> **Aim of the task**: Copy the entries from the line containing "Home (48, 4)" through the line containing "Email (70, 704)", both included. Replace "Business" with "Finance" and leave everything else unchanged.

> **Data for this exercise**:
↓↓↓

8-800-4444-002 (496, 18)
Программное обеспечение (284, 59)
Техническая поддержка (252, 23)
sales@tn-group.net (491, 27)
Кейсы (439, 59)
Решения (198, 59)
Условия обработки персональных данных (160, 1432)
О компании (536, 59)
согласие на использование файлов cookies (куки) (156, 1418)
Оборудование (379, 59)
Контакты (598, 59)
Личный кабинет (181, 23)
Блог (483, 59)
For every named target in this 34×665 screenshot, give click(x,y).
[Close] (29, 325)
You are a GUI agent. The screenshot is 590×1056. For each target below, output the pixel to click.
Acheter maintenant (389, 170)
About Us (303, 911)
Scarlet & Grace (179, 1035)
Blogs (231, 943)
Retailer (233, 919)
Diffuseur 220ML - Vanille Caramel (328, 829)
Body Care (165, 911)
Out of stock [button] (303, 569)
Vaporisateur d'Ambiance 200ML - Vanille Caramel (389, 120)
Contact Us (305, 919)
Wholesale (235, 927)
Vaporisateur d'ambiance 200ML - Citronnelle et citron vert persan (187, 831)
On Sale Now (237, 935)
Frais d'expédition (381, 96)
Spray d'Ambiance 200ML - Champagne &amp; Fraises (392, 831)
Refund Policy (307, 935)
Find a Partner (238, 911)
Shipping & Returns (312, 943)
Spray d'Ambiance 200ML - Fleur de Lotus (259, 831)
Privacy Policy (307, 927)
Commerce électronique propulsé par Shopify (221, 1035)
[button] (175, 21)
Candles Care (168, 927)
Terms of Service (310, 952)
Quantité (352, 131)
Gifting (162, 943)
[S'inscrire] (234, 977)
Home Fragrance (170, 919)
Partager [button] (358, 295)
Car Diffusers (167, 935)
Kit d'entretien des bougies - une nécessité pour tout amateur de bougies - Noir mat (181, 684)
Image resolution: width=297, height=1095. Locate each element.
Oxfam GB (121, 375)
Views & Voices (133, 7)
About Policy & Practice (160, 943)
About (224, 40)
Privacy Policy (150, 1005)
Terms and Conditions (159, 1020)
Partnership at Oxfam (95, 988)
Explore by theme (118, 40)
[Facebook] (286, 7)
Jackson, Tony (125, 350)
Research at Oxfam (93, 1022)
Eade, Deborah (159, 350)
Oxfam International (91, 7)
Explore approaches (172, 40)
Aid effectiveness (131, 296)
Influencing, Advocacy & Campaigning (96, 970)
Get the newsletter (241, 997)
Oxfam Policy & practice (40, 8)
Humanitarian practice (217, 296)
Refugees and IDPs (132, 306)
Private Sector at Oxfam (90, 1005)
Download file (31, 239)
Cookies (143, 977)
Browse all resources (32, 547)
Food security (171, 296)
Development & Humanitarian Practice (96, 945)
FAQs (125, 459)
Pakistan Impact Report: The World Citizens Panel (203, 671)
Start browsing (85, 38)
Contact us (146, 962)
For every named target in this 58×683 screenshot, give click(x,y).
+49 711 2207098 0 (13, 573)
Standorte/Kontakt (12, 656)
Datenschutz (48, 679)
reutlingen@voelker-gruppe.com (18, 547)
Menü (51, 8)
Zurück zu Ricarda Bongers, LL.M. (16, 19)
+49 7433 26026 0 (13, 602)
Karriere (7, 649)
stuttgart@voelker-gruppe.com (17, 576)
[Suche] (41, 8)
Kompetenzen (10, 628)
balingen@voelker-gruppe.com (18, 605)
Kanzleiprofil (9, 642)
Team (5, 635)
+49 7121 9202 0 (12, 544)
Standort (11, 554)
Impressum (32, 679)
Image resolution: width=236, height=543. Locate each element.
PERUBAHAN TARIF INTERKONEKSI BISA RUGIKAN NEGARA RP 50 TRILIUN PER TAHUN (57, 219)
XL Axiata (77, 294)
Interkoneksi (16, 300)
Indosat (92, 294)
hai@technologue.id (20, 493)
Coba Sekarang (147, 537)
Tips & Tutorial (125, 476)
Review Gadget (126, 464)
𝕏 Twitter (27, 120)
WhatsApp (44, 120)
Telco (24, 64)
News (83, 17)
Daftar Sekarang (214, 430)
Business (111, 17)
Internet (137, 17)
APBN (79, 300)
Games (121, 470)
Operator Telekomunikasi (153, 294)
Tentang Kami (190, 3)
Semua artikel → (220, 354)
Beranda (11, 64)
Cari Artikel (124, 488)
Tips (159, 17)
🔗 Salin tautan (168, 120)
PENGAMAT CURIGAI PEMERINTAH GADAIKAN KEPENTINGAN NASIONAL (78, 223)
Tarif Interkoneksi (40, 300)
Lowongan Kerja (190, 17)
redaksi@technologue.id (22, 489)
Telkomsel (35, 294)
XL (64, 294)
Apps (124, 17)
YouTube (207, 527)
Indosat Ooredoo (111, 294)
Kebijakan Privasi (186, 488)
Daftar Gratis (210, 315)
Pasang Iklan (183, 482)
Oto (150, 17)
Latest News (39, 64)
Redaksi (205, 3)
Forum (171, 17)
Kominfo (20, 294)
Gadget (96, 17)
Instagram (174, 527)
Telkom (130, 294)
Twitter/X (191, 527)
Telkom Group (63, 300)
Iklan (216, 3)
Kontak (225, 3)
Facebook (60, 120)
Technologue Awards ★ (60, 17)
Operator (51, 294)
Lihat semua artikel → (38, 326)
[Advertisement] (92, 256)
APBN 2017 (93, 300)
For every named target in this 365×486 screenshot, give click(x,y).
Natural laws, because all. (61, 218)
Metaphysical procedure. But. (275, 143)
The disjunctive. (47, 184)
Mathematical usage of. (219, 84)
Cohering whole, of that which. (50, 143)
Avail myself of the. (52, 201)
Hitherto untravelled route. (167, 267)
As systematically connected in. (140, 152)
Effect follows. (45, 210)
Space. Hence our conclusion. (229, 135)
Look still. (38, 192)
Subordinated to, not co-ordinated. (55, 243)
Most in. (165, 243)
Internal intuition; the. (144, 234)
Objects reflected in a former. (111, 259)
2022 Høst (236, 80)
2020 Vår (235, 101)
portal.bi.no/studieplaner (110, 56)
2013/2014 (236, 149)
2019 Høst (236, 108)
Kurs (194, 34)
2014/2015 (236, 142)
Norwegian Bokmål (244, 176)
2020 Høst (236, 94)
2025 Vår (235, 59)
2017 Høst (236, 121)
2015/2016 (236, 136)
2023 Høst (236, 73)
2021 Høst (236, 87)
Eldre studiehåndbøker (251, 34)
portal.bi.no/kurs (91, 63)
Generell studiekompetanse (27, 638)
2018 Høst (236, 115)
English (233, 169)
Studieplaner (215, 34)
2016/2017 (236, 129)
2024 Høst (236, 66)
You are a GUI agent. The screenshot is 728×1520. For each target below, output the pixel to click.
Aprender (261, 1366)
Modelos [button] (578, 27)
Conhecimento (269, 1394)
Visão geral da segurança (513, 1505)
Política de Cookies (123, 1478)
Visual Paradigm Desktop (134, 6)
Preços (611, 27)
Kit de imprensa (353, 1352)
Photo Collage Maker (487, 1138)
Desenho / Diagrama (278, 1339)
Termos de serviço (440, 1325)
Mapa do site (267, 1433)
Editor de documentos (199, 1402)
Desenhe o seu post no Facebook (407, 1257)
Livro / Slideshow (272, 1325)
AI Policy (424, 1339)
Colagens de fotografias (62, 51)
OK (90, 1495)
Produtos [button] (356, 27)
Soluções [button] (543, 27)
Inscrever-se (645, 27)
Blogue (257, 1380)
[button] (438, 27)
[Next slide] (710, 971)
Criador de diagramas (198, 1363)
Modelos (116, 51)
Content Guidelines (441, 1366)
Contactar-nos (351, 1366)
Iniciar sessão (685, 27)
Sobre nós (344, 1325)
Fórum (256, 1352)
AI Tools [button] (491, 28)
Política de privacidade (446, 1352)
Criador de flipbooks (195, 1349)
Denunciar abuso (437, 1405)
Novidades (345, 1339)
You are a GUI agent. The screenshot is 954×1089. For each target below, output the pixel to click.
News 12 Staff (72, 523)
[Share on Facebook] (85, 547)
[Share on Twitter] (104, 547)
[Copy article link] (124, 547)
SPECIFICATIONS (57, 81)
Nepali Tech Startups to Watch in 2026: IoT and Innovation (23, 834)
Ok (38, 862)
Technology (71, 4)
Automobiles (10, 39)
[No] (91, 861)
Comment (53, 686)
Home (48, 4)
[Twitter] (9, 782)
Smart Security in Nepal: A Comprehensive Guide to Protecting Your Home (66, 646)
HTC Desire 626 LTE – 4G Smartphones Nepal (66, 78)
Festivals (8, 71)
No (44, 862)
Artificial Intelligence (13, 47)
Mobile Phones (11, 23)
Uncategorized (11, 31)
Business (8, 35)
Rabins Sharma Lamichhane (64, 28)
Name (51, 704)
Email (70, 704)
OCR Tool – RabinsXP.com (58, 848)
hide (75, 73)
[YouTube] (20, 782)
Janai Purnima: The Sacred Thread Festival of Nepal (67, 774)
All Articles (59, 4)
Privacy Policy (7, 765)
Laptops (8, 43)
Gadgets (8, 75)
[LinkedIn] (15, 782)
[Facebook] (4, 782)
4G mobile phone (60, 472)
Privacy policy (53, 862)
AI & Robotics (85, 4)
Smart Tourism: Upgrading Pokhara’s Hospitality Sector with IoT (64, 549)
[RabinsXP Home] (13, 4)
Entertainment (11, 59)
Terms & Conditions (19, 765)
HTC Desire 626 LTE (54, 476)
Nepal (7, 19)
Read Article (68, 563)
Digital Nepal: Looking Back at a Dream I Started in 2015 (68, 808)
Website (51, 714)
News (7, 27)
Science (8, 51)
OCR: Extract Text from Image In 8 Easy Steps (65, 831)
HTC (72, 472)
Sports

↑↑↑

> **Task output**:
Home (48, 4)
[Twitter] (9, 782)
Smart Security in Nepal: A Comprehensive Guide to Protecting Your Home (66, 646)
HTC Desire 626 LTE – 4G Smartphones Nepal (66, 78)
Festivals (8, 71)
No (44, 862)
Artificial Intelligence (13, 47)
Mobile Phones (11, 23)
Uncategorized (11, 31)
Finance (8, 35)
Rabins Sharma Lamichhane (64, 28)
Name (51, 704)
Email (70, 704)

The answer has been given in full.